Reliable data about poverty in Burma are scarce, but Burma is one of the poorest countries in Asia, comparable to Cambodia and Laos on available measures and is almost certainly not on track to achieve any of the Millennium Development Goals. A household survey from 1997 found that 23 per cent. of people (11.2 million) had an income below subsistence level. The percentage of poor people earning less than $1 US a day is likely to be significantly higher than this. The same Government survey found that 70 per cent. of household expenditure was on food, an indicator of the vulnerability of poor people in Burma. There is widespread malnutrition, with one in three children aged 5 being moderately to severely malnourished. In 2001, 109 of every 1,000 children died before they reached the age of 5, double the East Asia and Pacific regional average. Maternal mortality is among the highest in the region. Only 40 per cent. of children complete five years of primary education.
Social sector spending in Burma fell steadily during the 1990s and the authorities now spend less than $1 per person each year on basic health care and education combined. This is one of the lowest levels of public investment in the world. Public sector salaries are a long way below a living wage and teachers, doctors and other public servants are forced to either supplement their income through unofficial charges or undertake additional income earning activities.
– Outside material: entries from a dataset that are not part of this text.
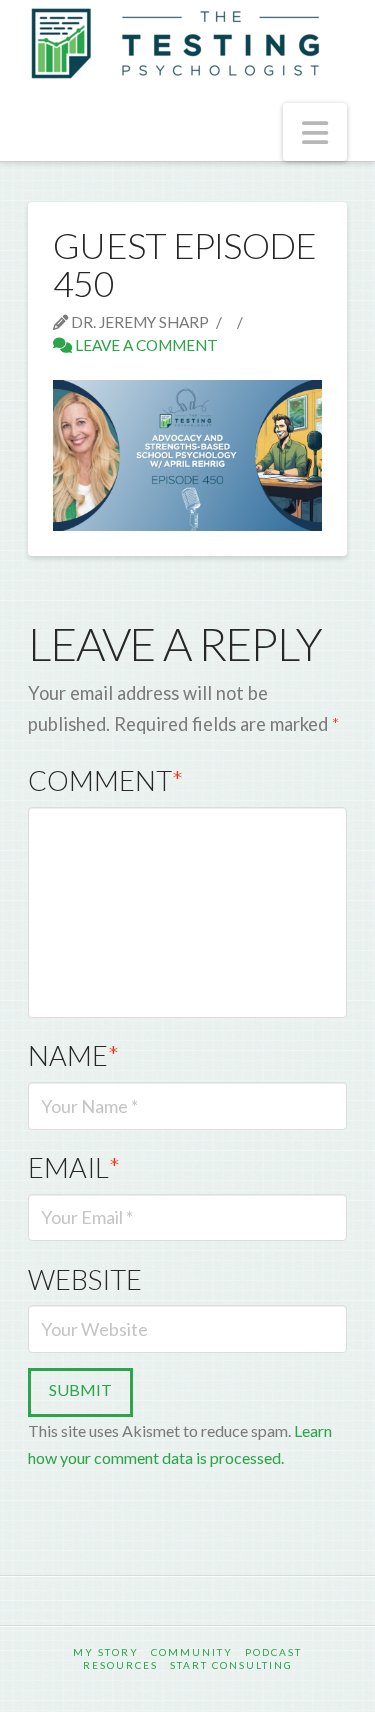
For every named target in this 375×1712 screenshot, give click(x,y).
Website (85, 1279)
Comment (105, 780)
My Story (106, 1652)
Most poor people rely on informal, private healthcare providers, often receiving poor quality or ineffective treatment as a result. Although education has traditionally been highly valued in Burma, its quality is being undermined by under-investment in the crumbling public education system. HIV/AIDS is a major public health risk in Burma. Burma is one of three countries in Asia with a generalised HIV/AIDS epidemic: 420,000 people are estimated to be infected with the virus and prevalence continues to rise. Prevalence in pregnant women exceeds 2 per cent. indicating that the epidemic has spread from high-risk groups into the general population.
Many of the poorest and most vulnerable people live in the border areas and ethnic nationalities are among the poorest and most socially excluded people in Burma but there is considerable poverty throughout the country, in both rural and urban areas.